> _ASSIGNMENT_
Exclude all pictures, and reproduce exactly the lines from the one containing "Task: Click the account avatar icon" through the end of the records, with nothing else added.
:: SOURCE INFORMATION
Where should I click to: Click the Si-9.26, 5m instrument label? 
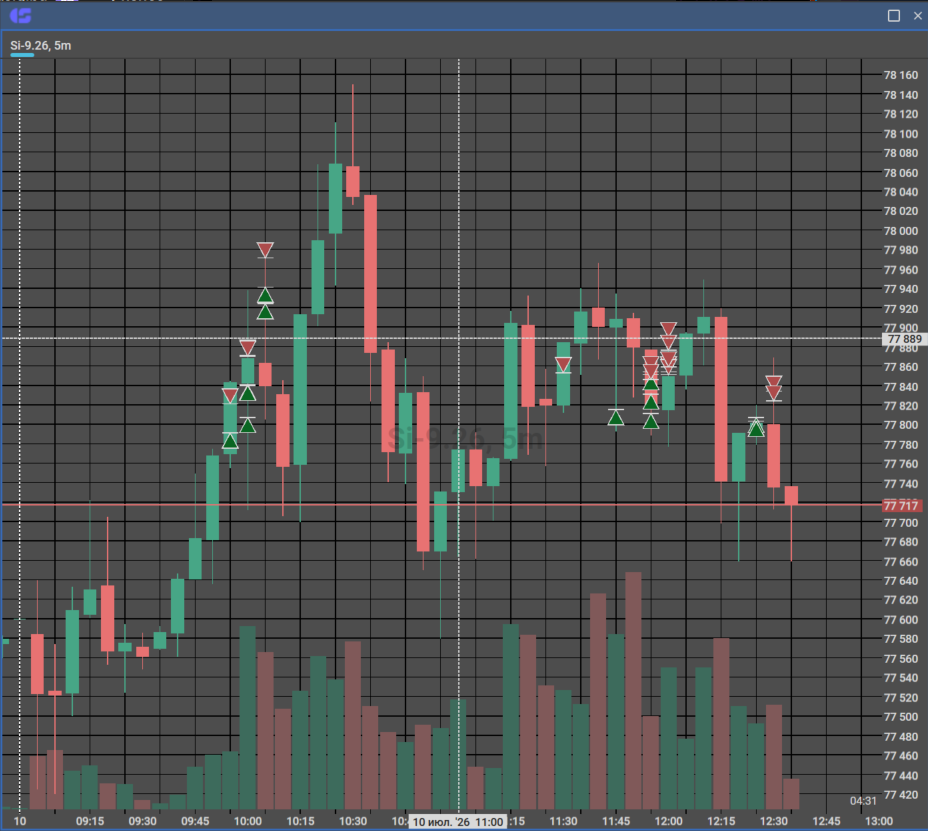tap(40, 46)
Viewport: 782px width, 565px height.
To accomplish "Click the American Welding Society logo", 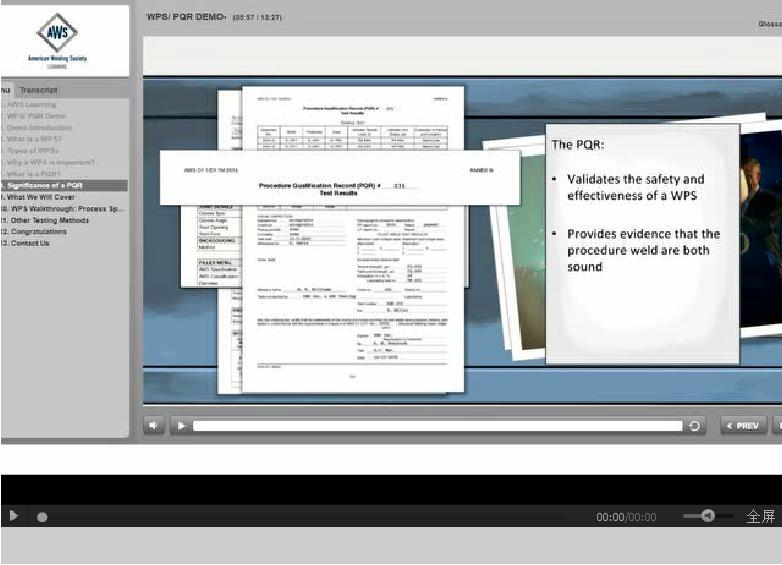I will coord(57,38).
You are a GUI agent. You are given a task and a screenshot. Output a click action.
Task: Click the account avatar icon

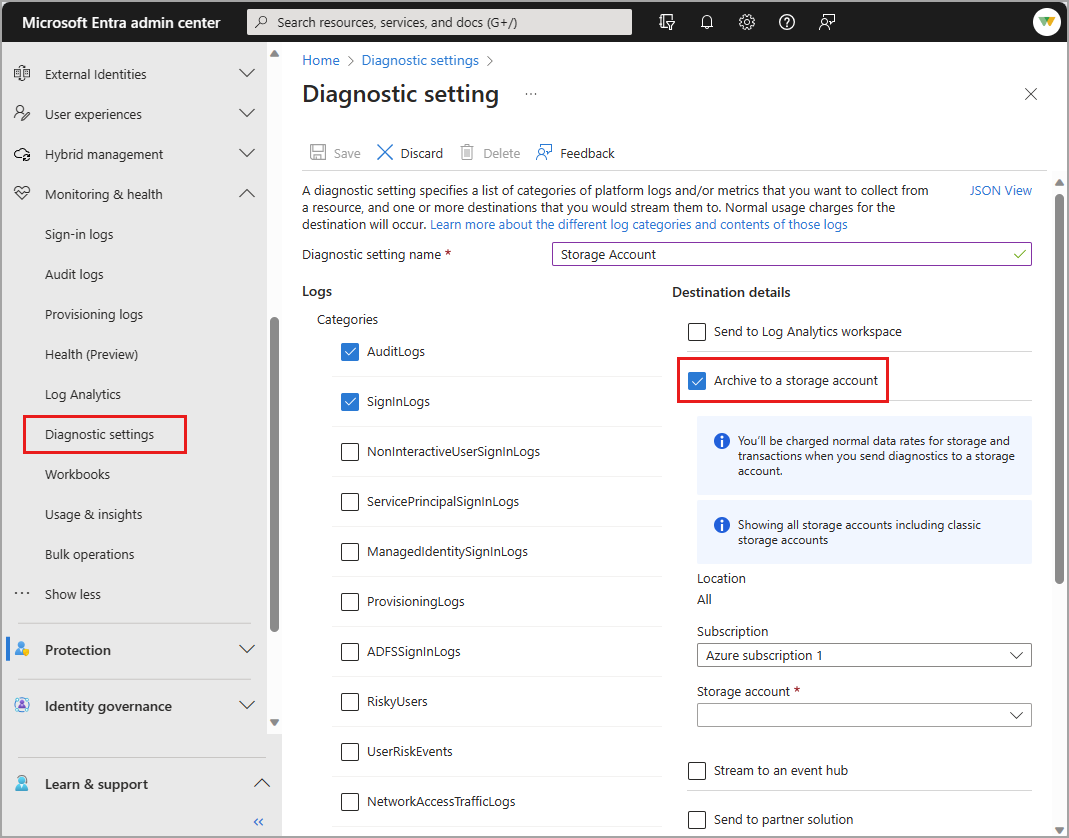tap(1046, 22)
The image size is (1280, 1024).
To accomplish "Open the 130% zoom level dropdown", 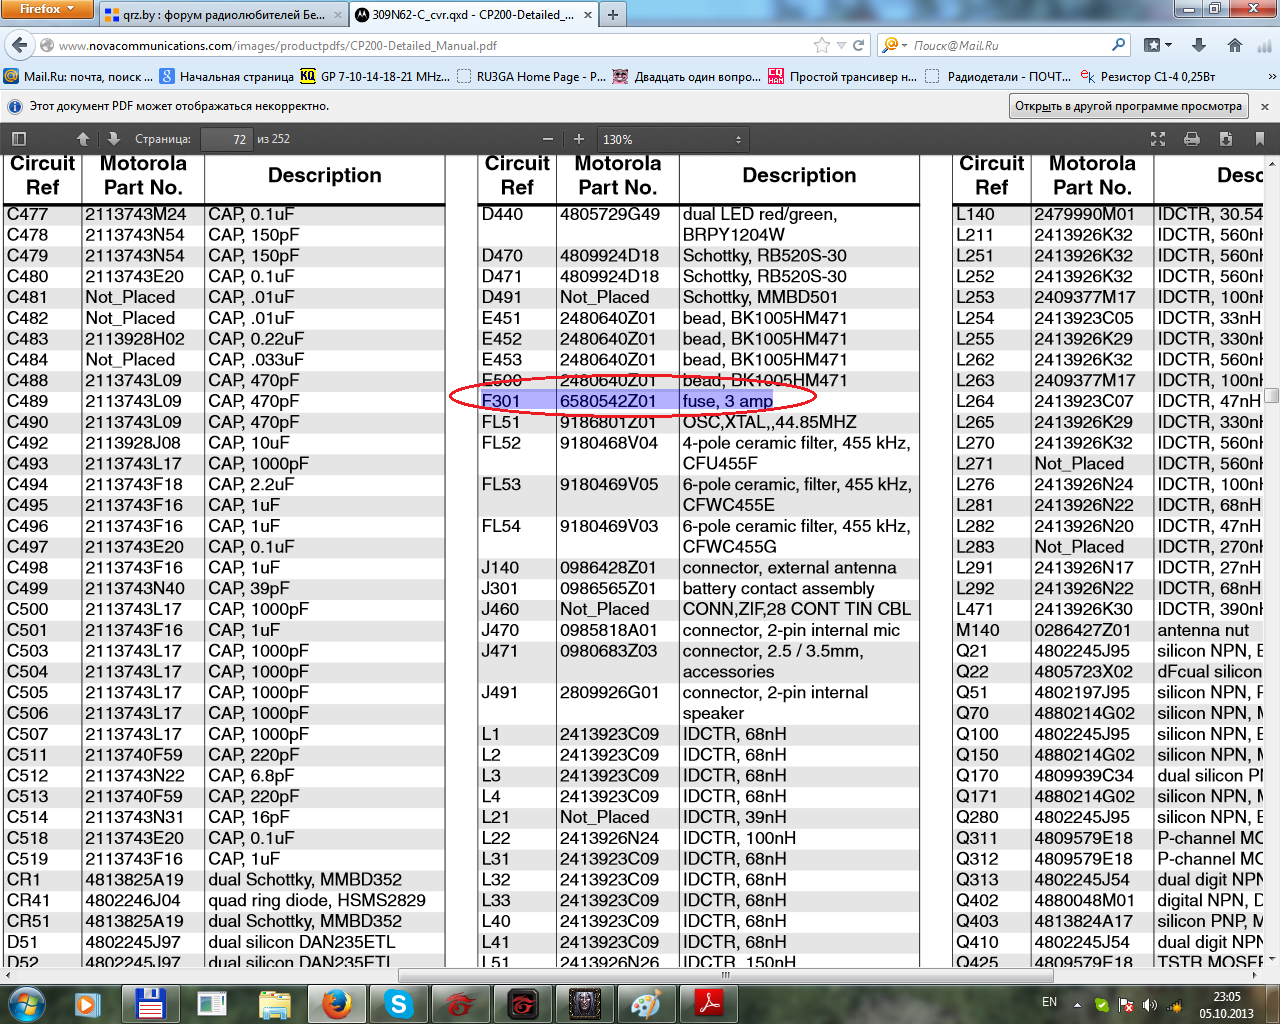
::::
> _SOLUTION_
Task: Click the account avatar icon

tap(1046, 22)
The image size is (1280, 1024).
To accomplish "Open the 130% zoom level dropdown", 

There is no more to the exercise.